Where, I wondered, did people get the idea that changing a diaper was just a simple thing?  Changing a tire is less hazardous… and less complicated!  When I was certain I had gotten his bottom clean, he peed in a pretty golden arc.  I stood there speechless and watched him.  He gurgled or giggled.  I couldn’t be sure, but it certainly seemed that he was laughing happily as if he were really having fun.  I knew only that this whole messy experience was absolutely beautiful.  Now I was giggling, too.  And I got wipe #4 and did my duty.

Naturally, I thought about Zen Masters who take their turn with the “Shitstick.”  There was a time that monasteries would be built in rural areas and, since monks are human beings, they went to the toilet regularly.  Disposing of this waste was usually accomplished by diverting a small stream into a sluice that depended on gravity to get it down to wherever the waste would finally be deposited.  Often clumps of waste would get stuck in the sluice, and the monks had these paddles that they used to push the waste down so that it didn’t form a blockage that would dam-up the flow.  It wasn’t a pleasant job; but the Masters would demonstrate that they were no better than the lowest monk when it came to these human necessities.  There is no place for an ego in the act of eliminating waste.  The Shitstick united the master with the novice.

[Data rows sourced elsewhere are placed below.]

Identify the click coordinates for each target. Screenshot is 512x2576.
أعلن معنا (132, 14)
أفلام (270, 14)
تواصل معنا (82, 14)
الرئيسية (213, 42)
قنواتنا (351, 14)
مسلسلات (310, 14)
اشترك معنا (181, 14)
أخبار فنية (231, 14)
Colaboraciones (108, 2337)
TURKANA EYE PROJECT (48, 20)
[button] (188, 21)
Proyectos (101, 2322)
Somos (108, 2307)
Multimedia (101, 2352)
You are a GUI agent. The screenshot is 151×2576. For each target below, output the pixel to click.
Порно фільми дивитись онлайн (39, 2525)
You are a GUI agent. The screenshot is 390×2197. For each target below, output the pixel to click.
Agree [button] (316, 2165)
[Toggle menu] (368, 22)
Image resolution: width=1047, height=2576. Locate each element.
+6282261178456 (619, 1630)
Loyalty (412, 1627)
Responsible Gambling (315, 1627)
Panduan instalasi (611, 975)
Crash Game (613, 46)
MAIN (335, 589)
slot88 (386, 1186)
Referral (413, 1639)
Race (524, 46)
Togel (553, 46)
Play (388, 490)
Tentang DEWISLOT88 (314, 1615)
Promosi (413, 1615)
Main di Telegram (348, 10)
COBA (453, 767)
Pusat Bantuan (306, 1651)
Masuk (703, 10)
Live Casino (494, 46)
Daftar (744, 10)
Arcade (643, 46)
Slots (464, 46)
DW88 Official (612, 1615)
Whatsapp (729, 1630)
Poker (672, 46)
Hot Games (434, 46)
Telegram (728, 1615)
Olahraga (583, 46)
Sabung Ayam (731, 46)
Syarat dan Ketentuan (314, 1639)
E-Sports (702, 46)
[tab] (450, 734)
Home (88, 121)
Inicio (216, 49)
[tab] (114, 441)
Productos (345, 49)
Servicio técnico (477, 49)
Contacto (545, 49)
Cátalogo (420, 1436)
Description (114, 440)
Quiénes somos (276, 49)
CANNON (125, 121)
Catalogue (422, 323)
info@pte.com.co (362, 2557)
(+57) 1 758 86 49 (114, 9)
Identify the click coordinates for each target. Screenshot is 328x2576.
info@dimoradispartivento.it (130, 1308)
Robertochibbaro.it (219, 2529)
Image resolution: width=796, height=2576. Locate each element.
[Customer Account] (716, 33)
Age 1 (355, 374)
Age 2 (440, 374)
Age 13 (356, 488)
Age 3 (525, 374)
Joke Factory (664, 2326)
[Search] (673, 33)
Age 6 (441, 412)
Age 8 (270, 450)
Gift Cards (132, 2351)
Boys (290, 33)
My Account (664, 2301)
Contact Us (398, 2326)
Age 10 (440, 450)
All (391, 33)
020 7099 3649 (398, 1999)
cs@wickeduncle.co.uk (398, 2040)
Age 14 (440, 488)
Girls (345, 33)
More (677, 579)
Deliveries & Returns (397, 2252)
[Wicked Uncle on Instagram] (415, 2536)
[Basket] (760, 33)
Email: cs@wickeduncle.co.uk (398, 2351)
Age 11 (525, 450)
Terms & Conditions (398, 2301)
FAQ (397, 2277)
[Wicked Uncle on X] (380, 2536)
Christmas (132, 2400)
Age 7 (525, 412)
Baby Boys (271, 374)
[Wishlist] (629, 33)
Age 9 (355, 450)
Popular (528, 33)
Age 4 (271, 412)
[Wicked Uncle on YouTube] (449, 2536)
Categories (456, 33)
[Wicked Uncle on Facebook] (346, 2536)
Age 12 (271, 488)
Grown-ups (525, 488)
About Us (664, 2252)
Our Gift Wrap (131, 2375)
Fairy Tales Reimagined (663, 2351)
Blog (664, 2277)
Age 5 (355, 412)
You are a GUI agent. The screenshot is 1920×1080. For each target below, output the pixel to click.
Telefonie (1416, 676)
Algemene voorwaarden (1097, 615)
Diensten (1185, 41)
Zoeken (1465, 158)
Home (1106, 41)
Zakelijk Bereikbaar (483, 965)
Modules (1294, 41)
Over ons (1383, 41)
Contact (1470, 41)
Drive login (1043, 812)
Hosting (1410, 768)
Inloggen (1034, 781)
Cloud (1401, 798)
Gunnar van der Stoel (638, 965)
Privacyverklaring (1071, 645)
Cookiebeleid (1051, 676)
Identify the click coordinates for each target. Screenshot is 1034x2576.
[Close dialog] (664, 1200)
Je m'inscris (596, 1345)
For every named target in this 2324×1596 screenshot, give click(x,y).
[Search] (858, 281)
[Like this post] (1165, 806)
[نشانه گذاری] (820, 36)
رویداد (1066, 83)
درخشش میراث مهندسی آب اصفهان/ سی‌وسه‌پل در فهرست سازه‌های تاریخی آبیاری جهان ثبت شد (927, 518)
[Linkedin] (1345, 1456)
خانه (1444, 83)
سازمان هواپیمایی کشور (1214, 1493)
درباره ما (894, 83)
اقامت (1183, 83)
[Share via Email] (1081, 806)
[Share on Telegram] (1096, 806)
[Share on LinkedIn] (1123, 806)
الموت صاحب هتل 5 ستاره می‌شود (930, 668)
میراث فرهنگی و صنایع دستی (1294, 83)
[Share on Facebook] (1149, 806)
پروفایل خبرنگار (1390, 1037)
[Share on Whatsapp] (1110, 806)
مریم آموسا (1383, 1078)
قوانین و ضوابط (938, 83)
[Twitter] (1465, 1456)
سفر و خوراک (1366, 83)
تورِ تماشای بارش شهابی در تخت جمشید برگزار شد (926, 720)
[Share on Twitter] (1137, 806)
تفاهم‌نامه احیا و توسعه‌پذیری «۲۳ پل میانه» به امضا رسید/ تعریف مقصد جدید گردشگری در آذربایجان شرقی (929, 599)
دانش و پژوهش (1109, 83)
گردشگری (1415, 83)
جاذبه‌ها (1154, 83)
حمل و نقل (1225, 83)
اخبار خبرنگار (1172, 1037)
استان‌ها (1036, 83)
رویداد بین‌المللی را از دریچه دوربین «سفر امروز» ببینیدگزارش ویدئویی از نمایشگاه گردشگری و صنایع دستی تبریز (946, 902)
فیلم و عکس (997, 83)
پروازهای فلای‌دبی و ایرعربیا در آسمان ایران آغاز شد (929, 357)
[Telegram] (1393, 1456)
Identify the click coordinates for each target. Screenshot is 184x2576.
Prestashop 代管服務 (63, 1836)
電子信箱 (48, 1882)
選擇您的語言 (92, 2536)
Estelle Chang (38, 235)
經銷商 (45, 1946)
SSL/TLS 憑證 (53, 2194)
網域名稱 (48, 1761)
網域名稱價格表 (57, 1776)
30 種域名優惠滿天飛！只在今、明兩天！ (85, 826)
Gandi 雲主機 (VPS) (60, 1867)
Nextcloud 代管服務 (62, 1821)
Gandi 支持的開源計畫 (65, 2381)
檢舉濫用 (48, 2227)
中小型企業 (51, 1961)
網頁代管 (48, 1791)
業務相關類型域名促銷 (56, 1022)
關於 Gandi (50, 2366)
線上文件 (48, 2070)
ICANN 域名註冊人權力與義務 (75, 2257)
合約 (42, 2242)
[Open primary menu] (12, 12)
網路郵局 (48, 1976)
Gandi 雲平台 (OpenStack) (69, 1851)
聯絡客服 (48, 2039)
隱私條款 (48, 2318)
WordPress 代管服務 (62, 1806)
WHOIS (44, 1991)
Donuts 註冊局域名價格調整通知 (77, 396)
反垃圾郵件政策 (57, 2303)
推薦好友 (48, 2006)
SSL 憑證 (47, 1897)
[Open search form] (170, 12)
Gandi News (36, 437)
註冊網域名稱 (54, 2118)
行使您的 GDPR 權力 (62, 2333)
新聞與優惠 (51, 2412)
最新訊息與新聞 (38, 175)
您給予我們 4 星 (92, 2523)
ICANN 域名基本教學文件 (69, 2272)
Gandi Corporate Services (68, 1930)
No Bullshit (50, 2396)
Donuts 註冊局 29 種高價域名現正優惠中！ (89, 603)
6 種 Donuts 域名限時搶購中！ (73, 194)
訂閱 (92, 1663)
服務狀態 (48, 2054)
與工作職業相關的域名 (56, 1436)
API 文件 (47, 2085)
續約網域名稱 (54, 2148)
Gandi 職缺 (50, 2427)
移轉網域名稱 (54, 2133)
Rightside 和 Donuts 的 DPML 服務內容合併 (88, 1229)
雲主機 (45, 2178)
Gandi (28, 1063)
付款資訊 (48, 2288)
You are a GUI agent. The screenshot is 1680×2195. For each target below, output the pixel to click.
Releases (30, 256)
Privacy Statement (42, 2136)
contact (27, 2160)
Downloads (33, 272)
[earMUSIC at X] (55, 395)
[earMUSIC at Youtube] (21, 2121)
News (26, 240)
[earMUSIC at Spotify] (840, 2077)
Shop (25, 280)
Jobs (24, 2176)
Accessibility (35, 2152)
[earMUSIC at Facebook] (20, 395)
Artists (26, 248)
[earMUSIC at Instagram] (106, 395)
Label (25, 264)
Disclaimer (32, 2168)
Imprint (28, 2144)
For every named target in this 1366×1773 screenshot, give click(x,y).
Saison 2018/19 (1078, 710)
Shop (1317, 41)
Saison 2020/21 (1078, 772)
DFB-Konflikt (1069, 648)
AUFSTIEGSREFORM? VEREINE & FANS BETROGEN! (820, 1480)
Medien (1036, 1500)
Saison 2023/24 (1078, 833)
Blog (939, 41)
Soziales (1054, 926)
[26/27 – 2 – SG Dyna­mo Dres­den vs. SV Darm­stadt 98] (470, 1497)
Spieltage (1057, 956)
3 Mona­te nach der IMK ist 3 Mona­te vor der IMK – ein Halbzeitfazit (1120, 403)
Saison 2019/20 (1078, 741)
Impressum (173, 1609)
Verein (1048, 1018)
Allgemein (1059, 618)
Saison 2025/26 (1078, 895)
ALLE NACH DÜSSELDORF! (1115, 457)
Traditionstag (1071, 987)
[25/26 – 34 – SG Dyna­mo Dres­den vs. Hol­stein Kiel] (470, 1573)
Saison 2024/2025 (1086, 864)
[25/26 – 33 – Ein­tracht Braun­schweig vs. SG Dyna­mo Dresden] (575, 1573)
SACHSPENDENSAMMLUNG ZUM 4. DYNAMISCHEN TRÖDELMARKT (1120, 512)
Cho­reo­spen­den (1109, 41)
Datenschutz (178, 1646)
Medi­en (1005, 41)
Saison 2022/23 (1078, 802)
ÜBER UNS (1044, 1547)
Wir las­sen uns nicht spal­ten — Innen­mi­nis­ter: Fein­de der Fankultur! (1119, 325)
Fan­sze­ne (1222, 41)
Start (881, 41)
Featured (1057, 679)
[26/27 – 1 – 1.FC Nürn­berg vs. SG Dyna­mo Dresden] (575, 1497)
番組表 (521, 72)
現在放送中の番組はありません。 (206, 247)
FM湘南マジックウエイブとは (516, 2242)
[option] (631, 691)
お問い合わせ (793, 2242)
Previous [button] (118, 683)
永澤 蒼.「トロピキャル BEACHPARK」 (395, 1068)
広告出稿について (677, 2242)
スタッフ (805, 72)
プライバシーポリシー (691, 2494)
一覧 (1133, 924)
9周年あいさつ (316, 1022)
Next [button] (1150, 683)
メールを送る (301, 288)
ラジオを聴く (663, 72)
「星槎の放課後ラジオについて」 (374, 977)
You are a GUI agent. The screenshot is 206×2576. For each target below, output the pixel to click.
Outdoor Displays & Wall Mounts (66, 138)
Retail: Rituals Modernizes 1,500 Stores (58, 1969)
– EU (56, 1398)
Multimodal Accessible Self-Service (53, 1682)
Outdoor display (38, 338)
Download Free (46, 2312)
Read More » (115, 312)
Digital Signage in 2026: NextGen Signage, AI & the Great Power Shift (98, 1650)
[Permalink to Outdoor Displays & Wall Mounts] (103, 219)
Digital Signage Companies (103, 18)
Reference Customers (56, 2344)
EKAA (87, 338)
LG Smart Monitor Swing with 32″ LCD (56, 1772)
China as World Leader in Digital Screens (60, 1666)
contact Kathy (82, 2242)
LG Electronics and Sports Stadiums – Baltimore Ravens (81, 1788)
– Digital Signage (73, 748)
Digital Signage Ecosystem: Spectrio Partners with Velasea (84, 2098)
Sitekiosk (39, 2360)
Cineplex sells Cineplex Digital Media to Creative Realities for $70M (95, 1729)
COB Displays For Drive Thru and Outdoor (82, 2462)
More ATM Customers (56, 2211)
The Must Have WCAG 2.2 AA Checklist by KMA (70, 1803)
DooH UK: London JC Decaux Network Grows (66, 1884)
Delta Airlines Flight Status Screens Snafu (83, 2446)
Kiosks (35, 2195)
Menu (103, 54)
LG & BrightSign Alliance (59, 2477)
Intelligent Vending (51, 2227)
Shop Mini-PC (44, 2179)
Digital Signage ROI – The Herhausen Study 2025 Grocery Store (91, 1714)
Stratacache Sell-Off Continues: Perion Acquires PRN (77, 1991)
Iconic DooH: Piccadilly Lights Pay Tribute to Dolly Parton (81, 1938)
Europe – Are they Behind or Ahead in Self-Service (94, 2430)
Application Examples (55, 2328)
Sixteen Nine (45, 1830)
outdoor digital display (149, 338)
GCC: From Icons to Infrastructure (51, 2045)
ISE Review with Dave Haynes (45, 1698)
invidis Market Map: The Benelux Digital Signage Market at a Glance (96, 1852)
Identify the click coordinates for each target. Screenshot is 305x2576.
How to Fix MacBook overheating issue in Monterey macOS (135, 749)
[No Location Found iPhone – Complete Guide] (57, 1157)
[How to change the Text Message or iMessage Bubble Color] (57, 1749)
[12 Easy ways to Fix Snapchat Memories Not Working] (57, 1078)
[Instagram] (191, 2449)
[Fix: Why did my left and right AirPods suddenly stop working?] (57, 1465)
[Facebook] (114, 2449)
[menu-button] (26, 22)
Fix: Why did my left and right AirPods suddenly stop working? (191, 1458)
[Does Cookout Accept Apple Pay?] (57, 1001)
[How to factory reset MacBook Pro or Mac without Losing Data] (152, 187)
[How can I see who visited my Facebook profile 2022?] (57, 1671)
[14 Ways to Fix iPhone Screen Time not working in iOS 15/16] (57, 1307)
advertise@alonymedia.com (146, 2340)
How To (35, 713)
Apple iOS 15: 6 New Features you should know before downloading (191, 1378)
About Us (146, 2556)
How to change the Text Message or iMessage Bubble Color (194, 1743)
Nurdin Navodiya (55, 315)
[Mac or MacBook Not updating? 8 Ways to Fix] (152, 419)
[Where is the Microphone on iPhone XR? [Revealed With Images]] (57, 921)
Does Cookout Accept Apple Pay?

Titles cannot separate us from our common humanity. And I learned something else, too.  I was due to officiate at an Ordination ceremony. This would be an even more awesome experience since now I was aware of the hazards and complications none of us ever imagines will occur, but they do. Human beings make mistakes and they also are simply ignorant of things that they will later need to know.  It is scary to take on such responsibility; but if, like those masters who took their turn in using the Shitstick, we remember our common humanity and keep our ego out of the process, we can prevail and share a happy experience instead of showing disgust at actions that we decide are beneath us.


 
Da Shi Yao Xin conducts an ordination service in Belgium and speaks about the priestly mandate to remember our common humanity.

 So there I was… a dad… like a doctor or a plumber or a grocer…  putting a clean diaper on my boy.  His bright eyes looked at me.  I don’t know what he saw, but I saw an adorable face that radiated a kind of confidence in me and an approval of what I had done.  I had begun the task, shocked to see what looked like lava that had erupted from his behind.  And then with just a little knowledge and, I suppose, a lot of instinct, I had wiped away the tar and the urine and in this act, I had joined the rest of the world’s dads.

My transition to fatherhood had begun.